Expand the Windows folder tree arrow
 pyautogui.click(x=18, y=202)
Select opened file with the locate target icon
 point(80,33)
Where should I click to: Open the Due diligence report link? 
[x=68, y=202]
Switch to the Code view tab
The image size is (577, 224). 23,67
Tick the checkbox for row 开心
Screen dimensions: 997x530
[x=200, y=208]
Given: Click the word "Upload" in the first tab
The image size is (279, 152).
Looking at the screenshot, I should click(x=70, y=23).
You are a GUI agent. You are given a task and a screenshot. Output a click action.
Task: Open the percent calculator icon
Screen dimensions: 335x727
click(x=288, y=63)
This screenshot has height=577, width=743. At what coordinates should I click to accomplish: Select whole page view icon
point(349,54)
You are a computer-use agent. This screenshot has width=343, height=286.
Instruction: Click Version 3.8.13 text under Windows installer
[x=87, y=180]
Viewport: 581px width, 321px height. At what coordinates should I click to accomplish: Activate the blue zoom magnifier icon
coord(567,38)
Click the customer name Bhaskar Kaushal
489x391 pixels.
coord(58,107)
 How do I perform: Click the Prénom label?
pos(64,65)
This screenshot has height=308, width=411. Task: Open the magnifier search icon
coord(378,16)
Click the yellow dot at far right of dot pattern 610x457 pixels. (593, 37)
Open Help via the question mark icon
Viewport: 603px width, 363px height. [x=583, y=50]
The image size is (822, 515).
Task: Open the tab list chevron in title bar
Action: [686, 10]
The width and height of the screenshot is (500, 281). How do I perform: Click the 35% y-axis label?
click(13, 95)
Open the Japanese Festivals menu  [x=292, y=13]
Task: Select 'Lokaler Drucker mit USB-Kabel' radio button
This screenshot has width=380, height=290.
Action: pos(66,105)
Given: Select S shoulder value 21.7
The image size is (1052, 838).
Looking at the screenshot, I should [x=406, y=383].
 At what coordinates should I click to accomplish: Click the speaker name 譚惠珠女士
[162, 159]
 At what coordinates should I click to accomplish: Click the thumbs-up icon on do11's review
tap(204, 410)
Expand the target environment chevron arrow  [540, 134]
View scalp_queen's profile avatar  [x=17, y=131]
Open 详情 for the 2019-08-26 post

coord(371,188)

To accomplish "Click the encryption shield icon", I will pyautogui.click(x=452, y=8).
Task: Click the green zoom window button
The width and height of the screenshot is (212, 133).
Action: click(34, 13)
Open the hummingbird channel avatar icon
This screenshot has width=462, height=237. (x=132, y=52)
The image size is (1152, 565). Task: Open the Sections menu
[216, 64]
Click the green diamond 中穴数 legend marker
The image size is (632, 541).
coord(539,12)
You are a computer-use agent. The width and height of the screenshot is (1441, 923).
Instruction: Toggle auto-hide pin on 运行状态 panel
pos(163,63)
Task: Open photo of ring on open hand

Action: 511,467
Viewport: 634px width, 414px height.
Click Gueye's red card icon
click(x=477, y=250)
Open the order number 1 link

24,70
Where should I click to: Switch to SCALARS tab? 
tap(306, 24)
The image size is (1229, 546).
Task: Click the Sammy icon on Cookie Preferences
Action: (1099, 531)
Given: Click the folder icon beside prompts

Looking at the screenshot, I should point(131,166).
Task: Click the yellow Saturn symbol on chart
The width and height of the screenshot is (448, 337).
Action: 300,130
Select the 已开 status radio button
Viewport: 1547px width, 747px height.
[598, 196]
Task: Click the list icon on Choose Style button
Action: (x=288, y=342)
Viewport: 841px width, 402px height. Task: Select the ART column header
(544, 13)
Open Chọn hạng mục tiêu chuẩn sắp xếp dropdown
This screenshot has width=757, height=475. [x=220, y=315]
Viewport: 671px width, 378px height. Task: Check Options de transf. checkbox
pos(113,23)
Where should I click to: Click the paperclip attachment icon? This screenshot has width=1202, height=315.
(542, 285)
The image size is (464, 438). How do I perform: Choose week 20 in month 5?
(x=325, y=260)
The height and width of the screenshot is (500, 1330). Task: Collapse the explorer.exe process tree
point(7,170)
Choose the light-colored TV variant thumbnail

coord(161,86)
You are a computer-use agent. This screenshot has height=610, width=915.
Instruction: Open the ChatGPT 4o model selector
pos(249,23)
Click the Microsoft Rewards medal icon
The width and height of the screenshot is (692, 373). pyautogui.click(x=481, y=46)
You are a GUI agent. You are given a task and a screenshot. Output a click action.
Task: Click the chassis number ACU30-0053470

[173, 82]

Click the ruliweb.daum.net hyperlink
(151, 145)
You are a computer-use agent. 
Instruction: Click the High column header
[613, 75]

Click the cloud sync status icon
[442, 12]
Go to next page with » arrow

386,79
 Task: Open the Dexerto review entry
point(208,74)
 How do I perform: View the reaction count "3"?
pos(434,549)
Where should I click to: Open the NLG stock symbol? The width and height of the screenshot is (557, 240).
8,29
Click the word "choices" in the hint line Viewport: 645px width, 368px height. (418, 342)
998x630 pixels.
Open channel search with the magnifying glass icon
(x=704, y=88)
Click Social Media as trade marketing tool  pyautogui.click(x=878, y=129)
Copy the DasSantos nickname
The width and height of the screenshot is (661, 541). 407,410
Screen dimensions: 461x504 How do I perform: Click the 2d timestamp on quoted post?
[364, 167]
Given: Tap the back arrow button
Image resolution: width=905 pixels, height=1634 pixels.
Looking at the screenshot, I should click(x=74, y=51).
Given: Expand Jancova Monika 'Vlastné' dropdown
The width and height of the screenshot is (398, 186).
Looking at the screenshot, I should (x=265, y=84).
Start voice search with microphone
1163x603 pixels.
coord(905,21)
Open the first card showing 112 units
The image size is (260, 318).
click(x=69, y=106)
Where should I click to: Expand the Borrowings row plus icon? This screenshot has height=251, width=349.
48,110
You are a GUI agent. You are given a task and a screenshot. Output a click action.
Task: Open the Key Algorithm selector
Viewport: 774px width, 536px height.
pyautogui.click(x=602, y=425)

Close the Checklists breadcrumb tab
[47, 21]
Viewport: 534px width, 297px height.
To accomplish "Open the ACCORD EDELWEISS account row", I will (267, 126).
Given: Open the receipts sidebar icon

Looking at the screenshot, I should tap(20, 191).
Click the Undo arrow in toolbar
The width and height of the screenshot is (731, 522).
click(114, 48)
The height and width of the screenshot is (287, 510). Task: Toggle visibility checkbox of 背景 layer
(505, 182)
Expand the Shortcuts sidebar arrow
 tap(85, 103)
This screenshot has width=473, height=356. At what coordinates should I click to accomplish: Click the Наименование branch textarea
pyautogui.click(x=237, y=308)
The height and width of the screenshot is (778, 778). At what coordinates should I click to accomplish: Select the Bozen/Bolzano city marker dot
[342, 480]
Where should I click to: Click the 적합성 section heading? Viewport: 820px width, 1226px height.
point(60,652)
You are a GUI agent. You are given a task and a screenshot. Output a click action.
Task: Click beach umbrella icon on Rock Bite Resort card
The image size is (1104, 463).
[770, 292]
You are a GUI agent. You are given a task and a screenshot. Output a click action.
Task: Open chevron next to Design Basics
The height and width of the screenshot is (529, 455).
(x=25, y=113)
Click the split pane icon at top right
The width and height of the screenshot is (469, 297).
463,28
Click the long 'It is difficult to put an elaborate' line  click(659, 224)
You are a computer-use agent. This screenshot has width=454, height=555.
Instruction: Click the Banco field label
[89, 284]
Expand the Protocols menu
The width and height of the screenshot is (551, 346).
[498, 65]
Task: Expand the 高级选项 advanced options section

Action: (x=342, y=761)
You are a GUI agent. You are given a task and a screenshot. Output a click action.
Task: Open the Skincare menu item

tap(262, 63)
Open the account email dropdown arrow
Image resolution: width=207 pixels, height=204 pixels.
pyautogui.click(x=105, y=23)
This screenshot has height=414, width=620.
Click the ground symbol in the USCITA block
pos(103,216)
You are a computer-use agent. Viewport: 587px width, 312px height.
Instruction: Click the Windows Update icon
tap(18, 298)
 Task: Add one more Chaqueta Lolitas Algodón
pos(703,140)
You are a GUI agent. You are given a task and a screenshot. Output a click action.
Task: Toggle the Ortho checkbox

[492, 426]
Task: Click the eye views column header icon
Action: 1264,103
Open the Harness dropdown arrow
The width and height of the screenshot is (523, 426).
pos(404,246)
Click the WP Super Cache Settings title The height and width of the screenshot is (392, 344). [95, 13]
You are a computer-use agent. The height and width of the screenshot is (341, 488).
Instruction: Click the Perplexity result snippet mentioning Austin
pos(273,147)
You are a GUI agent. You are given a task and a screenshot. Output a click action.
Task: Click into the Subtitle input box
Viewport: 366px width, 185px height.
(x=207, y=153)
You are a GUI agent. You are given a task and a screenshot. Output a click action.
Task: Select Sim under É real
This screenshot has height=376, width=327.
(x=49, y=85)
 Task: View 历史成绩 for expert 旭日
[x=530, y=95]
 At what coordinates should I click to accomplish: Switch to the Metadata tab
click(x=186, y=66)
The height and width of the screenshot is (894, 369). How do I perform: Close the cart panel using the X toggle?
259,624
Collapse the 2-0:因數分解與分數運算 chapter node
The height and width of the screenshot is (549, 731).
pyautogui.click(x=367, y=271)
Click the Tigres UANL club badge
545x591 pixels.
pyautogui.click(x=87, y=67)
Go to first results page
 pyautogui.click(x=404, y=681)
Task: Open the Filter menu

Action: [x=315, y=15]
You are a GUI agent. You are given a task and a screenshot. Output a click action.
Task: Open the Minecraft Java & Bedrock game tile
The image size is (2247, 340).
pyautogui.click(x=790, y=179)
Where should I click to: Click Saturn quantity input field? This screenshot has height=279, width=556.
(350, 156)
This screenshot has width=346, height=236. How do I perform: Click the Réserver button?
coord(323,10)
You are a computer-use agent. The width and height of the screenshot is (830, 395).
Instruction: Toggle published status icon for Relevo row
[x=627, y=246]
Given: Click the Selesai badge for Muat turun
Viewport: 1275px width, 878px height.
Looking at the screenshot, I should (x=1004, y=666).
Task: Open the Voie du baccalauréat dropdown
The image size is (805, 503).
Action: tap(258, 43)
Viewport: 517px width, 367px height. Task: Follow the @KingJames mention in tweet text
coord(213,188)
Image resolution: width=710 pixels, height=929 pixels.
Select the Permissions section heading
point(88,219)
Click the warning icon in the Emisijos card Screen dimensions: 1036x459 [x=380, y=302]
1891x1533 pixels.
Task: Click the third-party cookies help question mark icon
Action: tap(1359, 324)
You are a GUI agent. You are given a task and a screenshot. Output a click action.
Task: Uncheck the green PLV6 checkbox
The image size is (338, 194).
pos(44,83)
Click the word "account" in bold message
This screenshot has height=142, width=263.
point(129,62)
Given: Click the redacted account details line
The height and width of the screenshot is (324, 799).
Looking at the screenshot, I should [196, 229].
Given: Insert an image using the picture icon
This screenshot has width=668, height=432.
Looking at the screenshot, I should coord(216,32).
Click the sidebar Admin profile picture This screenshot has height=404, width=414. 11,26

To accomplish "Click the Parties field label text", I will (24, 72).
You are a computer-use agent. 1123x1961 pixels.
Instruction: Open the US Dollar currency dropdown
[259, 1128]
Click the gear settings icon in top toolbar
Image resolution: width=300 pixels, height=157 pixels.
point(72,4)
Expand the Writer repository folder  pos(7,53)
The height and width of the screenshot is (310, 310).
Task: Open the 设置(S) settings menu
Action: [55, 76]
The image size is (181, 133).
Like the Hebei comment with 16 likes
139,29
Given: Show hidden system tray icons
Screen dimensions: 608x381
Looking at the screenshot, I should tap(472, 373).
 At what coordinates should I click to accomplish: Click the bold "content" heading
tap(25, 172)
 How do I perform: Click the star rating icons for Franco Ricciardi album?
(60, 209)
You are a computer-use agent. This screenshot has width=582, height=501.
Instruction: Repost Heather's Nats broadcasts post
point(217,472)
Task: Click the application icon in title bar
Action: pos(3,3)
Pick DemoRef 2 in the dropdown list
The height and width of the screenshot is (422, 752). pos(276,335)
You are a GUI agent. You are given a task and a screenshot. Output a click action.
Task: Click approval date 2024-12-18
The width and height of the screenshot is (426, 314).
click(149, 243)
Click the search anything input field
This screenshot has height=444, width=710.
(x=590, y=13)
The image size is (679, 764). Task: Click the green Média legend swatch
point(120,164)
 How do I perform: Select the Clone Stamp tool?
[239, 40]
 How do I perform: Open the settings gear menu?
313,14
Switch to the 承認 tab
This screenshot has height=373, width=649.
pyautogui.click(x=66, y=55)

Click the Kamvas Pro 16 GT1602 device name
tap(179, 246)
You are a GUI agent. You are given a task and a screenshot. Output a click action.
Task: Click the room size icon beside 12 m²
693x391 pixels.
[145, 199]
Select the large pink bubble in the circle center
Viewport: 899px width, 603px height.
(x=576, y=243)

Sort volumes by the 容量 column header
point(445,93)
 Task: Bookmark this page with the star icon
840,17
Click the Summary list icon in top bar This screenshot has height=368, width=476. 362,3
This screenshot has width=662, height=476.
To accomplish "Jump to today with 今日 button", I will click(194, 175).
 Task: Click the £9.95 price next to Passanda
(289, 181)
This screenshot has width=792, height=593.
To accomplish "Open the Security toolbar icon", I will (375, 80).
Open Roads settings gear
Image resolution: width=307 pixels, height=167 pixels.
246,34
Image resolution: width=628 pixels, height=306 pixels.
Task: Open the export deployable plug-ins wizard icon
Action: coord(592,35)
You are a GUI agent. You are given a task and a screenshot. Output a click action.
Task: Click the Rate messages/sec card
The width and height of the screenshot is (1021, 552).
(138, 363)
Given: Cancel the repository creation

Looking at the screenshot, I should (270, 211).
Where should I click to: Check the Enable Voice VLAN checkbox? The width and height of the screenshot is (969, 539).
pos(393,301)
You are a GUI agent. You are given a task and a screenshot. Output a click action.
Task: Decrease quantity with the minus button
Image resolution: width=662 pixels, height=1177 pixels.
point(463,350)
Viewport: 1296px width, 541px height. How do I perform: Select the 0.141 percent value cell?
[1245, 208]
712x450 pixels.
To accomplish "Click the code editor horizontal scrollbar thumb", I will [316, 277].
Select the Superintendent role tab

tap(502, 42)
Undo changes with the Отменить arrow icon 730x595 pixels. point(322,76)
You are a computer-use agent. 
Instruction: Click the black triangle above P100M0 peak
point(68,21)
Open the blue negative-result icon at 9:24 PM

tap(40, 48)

--------------------------------

Work request
The answer must be every line from the entries above that holds the string "yellow".

Solution for this problem
Click the yellow dot at far right of dot pattern 610x457 pixels. (593, 37)
Task: Click the yellow Saturn symbol on chart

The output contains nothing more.